Tate Kaufman
James Spetifore
Alistair Henning

Rattling my way over False Creek on the 007 bus, Ex-Softess’s chiming guitars and sprawling reverberations manifest in the twinkle of sunlight over the water, and the depths therein. Inherent within the band’s newest release, Hollow Ritual, is the muddied chaos of a lopsided city. The band delves into free-jazz noise excursions harkening back to L.A. Blues by The Stooges (indeed, Don, Guitarist and Vocalist shared a moment of mutual revelation in discussing the first time we heard the track). Unlike L.A. Blues, however the songs on Hollow Ritual quickly snap back into order, chaos aligning at once and driving the songs forward. 

Sometimes, what realigns the band is a specific audio cue, a transition line on April’s bass or fill from Bill’s drums, other times the cue is visual or spatial, one member directing the other two to return to form. This synchronicity requires both discipline and chemistry, with Ex-Softess always openly experimenting off of each-other while simultaneously working towards the progression and build of a song. 

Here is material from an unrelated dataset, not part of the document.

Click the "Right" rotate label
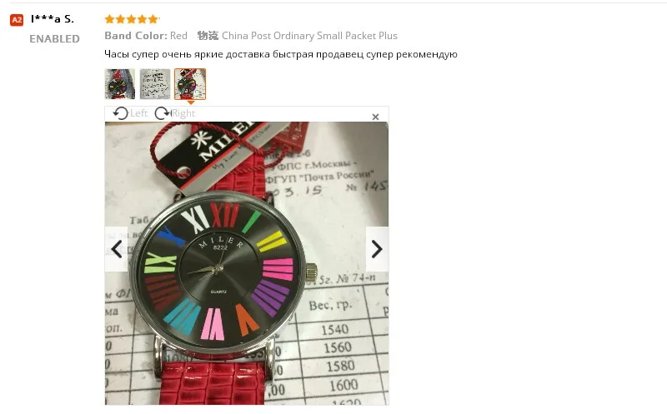This screenshot has width=667, height=414. coord(183,113)
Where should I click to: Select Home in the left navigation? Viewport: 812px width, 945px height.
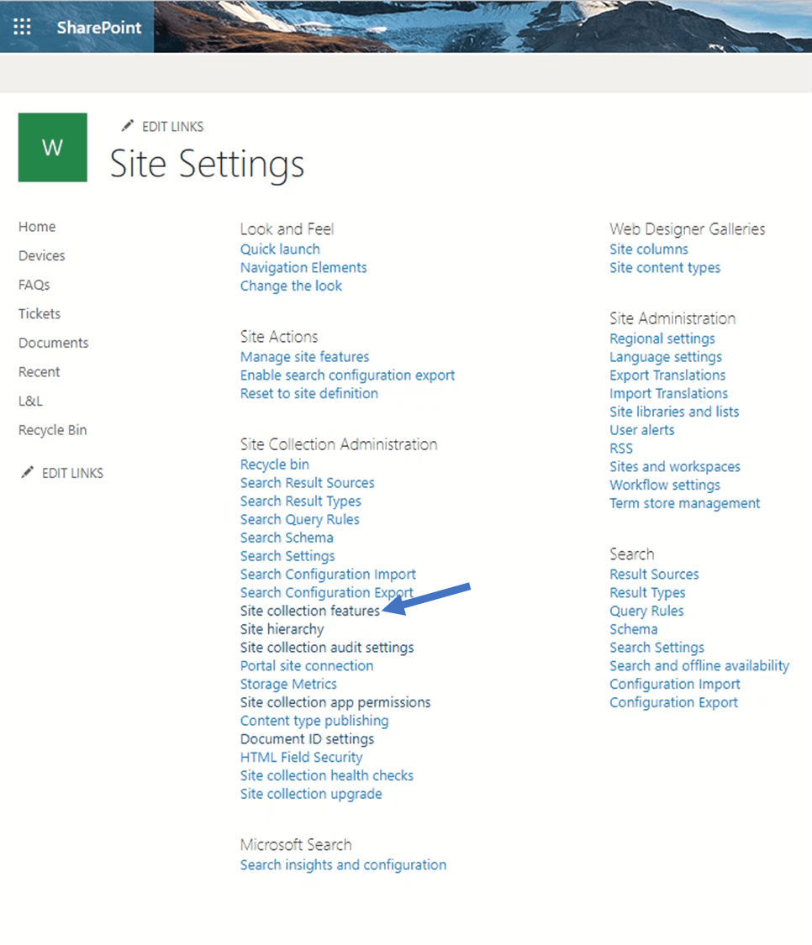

Indeed, the band forms such a solid unit, with a distinct form of experimentation that it’s hard to believe it was formed out of Don and Bill’s prior project, Softess.  April recounts how she came to join the band, telling me that she had been to numerous Softess shows, and was surprised when Bill and Don reached out to her, not knowing that they had heard her work as a bassist in hardcore bands such as WANT and Career Opportunities. Once onboard, the three realized that they had a radically different approach and sound than Softess had once had, and settled on renaming the band to Ex-Softess, signalling a new stage in the group’s sonic evolution. Ex-Softess is, in many ways, a quintessential Vancouver band, each member having found each-other through the city’s vast network of musicians and artists, and coming together to create a sound both claustrophobic and expansive.